O mal perfumado


Naquele domingo, dia do primeiro turno das eleições, fazia frio e garoava intermitentemente em Curitiba. No final da manhã, recebi a mensagem da mãe de um dos colegas de sala do meu filho convidando-o para uma tarde de brincadeiras, uma retribuição pelo meu convite de véspera que não pôde ser aceito por compromissos familiares. No meio da tarde, seguimos para o endereço indicado, num bairro nobre da cidade, muito bonito, cheio de casas e verde, muito verde. Somos recebidos por um parente, os pais haviam saído para votar. Volto para casa, abro uma cerveja gelada e coloco música, um show completo do Genesis, já com o Phil Collins nos vocais, e depois emendo com Dire Straits e o inconfundível som da guitarra do Mark Knopfler. A chuva aperta, o dia vira noite e bate uma melancolia estranha, uma tristeza e uma angústia, um pressentimento de que algo muito ruim está para se abater sobre nossas cabeças. Mando mensagem pro meu pai, digo que estou com medo, que nunca poderia imaginar viver aquilo que ele e sua geração viveram, que aquelas estórias de “alunos” infiltrados em pleno campus da Universidade Federal do Rio de Janeiro, no início dos anos 1970, quando meu velho cursava Engenharia Química (queria mesmo era ser Historiador) pudesse se repetir agora. Que a democracia “tinha ido pro caralho”. Choro, bastante.

◆ ◆ ◆ ◆ ◆

O QUE FAZER →
Diga se cada afirmação abaixo está de acordo com o trecho citado, respondendo sim ou não e citando literalmente as palavras do trecho que decidem a questão.
(a) Naquele domingo fazia frio e garoava em Curitiba.
(b) Os pais do colega estavam em casa para receber as visitas.
(c) O pai de quem narra cursava História na Universidade Federal do Rio de Janeiro.

◆ ◆ ◆ ◆ ◆

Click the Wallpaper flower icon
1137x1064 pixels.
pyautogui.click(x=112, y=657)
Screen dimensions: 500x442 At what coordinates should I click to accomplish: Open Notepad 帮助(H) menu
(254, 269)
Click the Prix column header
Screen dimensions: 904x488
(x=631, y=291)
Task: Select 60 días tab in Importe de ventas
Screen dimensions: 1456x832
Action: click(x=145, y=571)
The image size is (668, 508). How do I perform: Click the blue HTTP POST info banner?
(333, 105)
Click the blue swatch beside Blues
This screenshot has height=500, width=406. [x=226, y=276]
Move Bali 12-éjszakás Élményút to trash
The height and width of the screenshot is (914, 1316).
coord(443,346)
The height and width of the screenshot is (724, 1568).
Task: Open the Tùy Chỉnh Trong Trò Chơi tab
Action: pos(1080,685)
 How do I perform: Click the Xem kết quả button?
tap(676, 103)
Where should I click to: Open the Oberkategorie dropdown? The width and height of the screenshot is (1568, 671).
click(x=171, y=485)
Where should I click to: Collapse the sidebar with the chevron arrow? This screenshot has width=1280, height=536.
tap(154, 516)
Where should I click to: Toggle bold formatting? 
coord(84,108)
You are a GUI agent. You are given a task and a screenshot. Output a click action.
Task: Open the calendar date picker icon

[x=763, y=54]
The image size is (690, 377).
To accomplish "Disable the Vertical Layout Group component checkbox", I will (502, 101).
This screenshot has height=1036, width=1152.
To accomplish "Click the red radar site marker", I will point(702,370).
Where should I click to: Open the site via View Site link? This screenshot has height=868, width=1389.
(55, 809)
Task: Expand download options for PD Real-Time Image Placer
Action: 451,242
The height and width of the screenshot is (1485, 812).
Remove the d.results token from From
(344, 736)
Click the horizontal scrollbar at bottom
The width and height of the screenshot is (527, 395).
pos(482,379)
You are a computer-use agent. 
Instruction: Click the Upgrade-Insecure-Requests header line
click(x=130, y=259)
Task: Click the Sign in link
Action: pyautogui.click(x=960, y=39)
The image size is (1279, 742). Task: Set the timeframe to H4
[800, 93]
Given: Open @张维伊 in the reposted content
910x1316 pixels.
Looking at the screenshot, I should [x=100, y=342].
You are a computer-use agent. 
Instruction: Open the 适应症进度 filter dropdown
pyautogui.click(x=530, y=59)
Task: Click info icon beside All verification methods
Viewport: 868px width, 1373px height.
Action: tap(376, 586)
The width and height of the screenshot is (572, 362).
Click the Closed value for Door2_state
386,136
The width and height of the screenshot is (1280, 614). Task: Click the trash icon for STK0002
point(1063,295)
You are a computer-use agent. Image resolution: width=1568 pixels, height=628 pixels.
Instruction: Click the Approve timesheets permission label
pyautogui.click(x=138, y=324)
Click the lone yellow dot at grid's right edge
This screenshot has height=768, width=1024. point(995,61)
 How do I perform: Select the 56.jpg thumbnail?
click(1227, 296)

◆ ◆ ◆ ◆ ◆

RESPOSTA DO EXERCÍCIO →
(a) Sim: "fazia frio e garoava intermitentemente em Curitiba".
(b) Não: "Somos recebidos por um parente, os pais haviam saído para votar".
(c) Não: "quando meu velho cursava Engenharia Química (queria mesmo era ser Historiador)".